▶ GIVEN TASK
Reproduce the listing below word for word, leaving out the pictures.

▶ ENTRIES
----------------

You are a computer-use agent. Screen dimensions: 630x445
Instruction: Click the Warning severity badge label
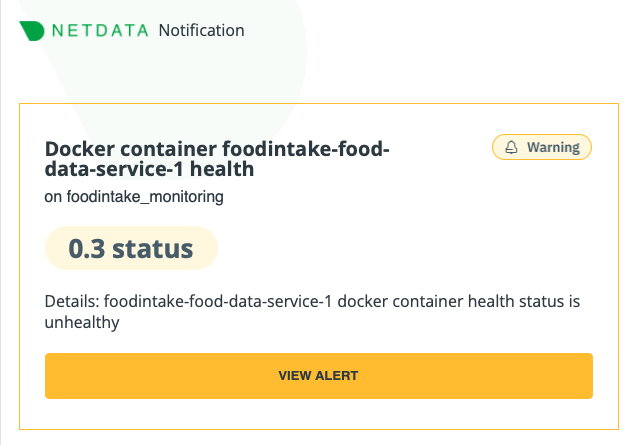[542, 148]
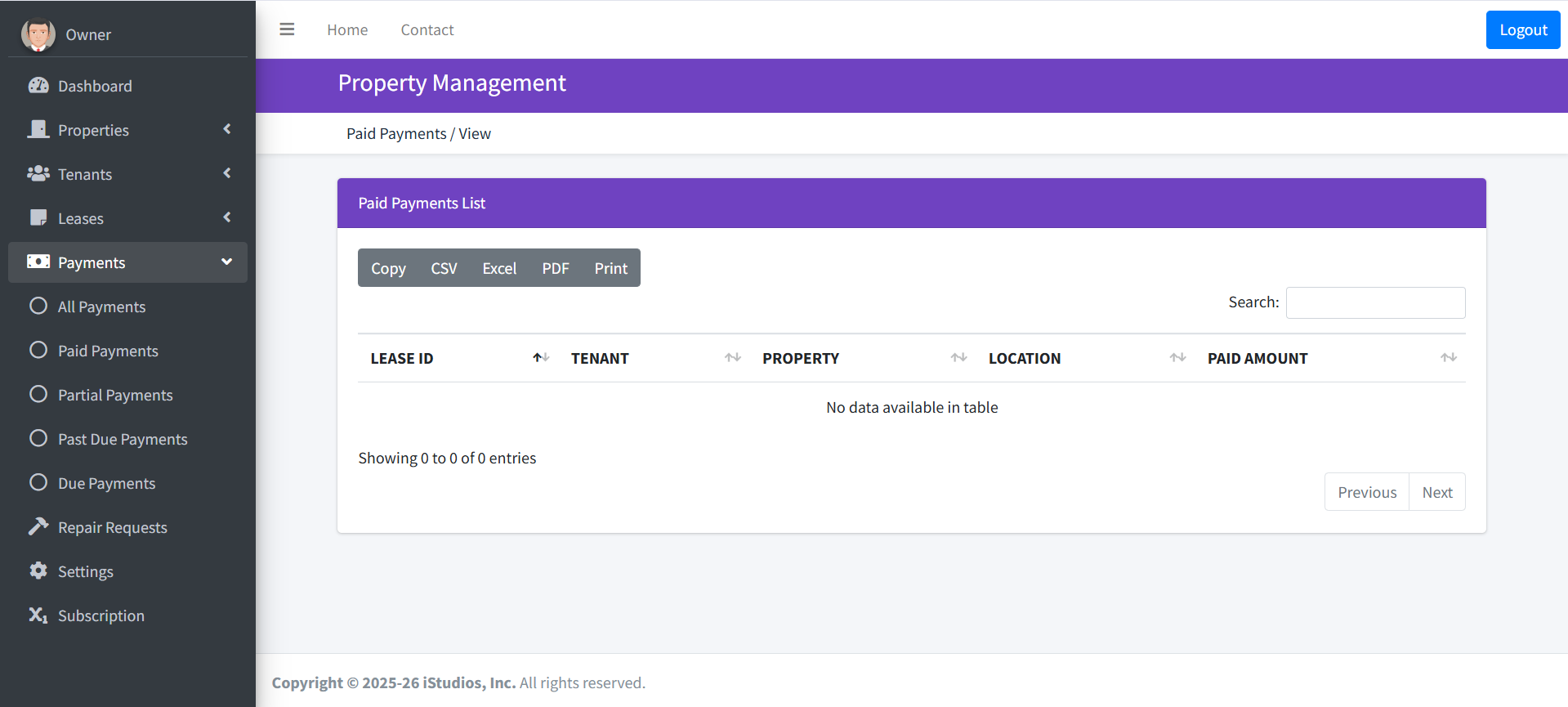
Task: Export table using Excel button
Action: [499, 268]
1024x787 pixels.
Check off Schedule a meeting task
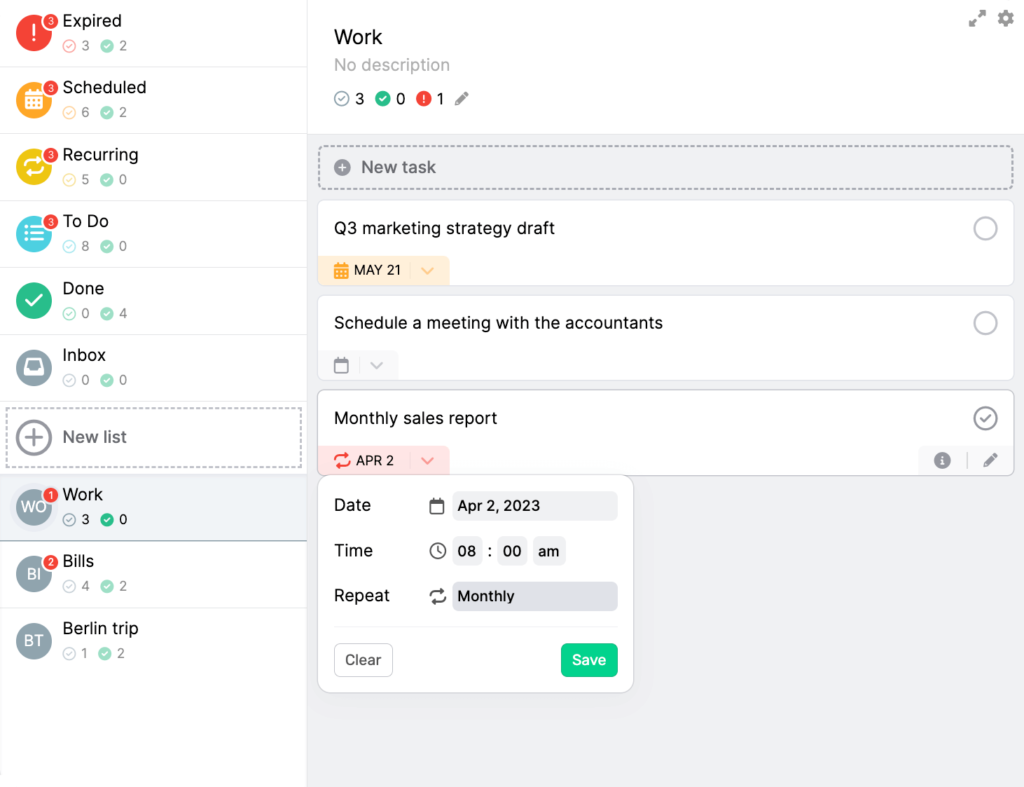coord(986,323)

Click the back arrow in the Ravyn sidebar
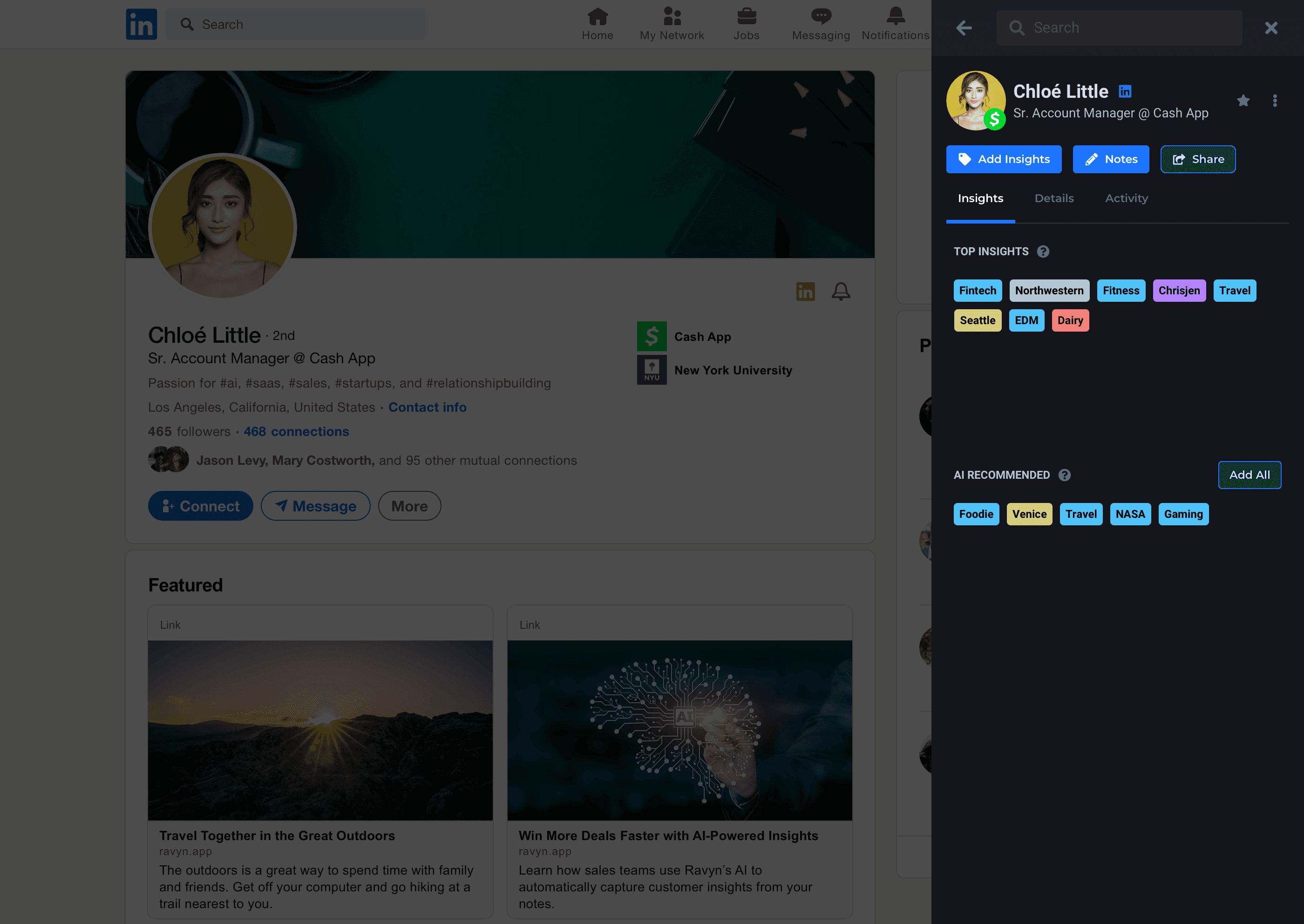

----------------

▶ ANSWER TO THIS PROBLEM
You are a computer-use agent. Screen dimensions: 630x445
Instruction: Click the Warning severity badge label
[542, 148]
Task: Export table using Excel button
Action: [499, 268]
1024x787 pixels.
Check off Schedule a meeting task
coord(986,323)

Click the back arrow in the Ravyn sidebar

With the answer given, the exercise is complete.